The anonymous authors suggest “trying a new hobby” or “revisiting an old pastime, except you-know-what” (Yea, Amstel Light). Fat chance I’ll pick up cabinetmaking, leathercraft or macramé, but I am baking granola and simmering bone broths.

I’m also revisiting my adolescence with amateur YouTube ballet routines by hammy-thighed figure skaters and dancing to Heavy D. music videos late into a Saturday night. I’m choosing happy music over sad, and tuning in to The Messiah, not Blue Christmas.

I’m even considering “Starting on long neglected chores” like editing my nearly obsolete recipe binder, now that I’ve found Pinterest. And while I can’t claim to be going out of my way “Volunteering to do some useful service,” I am trying to be more useful on my job. And just as helping a newcomer find a meeting helps me, helping a kid graph algebraic equations makes me feel purposeful (when otherwise I feel like a mess).

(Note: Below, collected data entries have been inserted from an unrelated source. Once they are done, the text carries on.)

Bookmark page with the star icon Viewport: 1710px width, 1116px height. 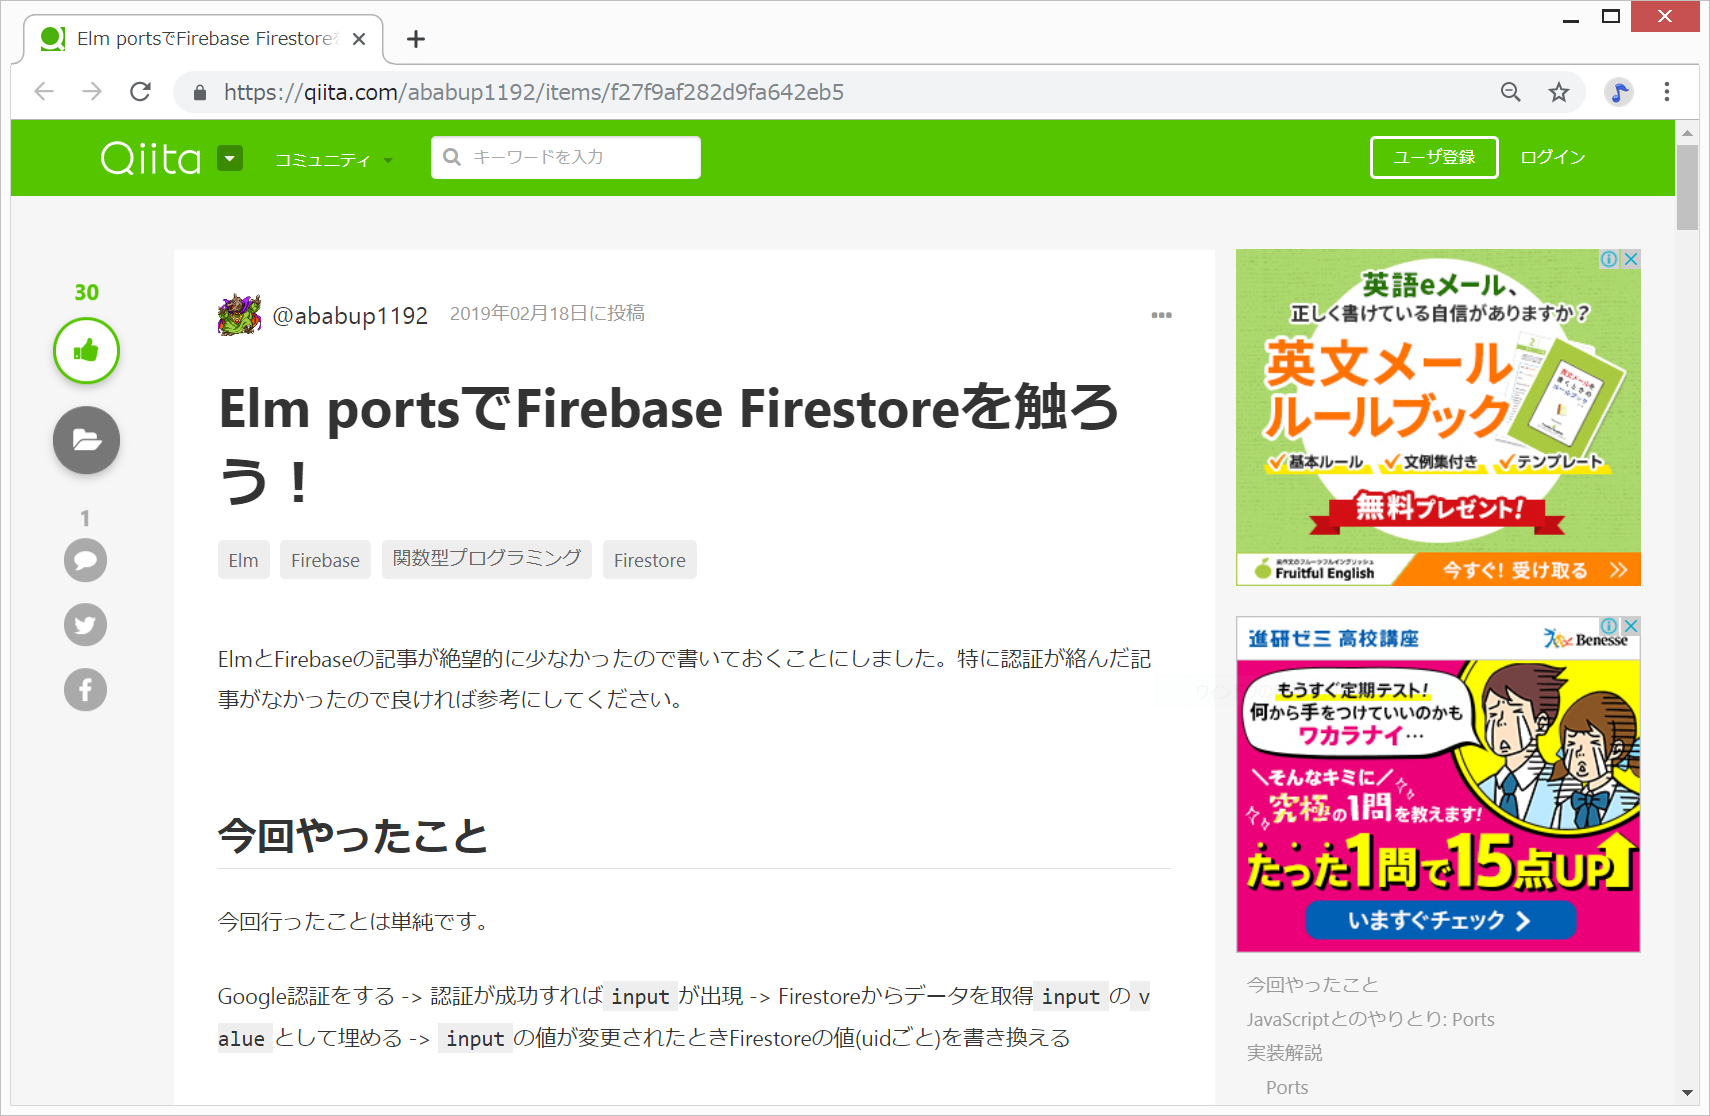1559,92
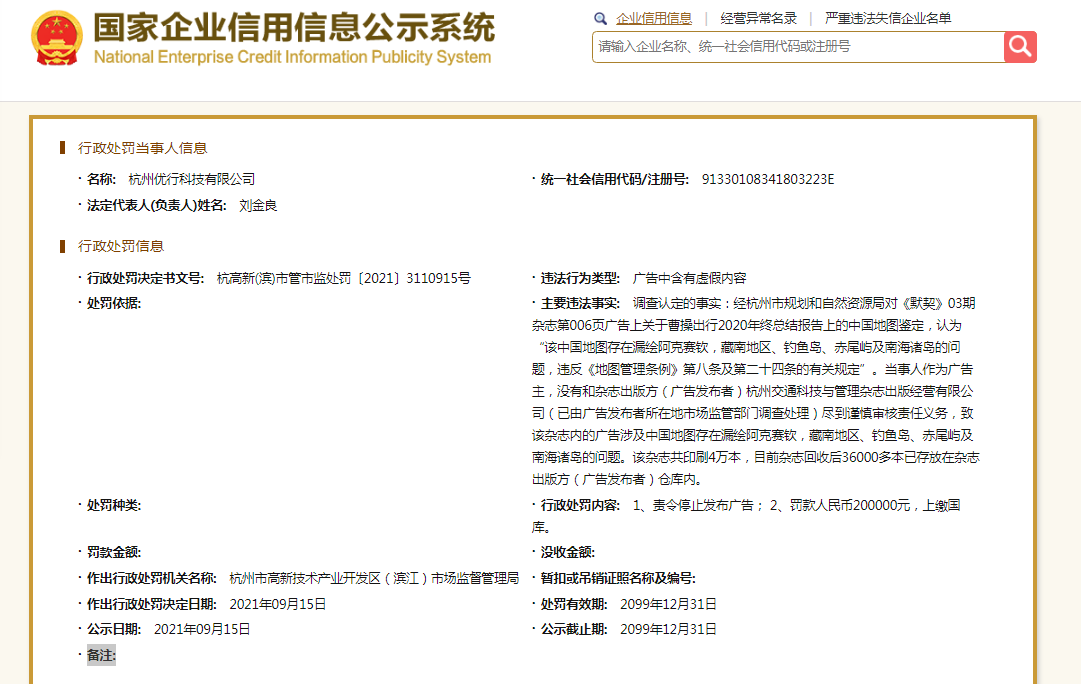Click the small blue magnifier icon beside 企业信用信息
Screen dimensions: 1081x684
600,19
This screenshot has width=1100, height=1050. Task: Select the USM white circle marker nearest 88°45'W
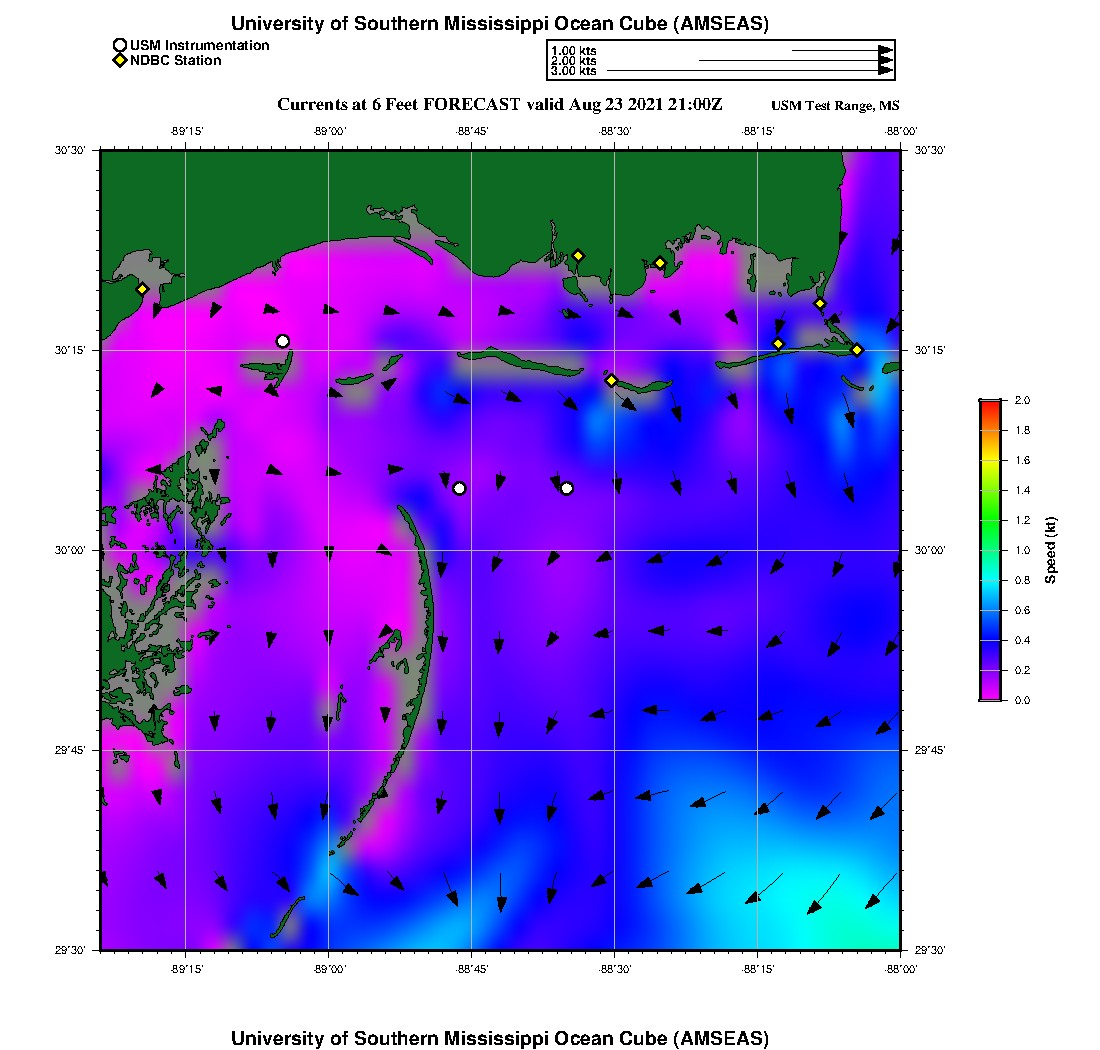[x=459, y=488]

11. Become a card-carrying member of the “No Matter What Club”

For God’s sake, whatever skillful or unskillful actions you end up taking during this time of triage, please don’t drink over him or her. They are not worth it. (And I’d put money down—money that I don’t have—on a bet that they’d agree with me.)

Voila! My top eleven tips to help you over the hump of heartbreak! Take what you like and leave the rest.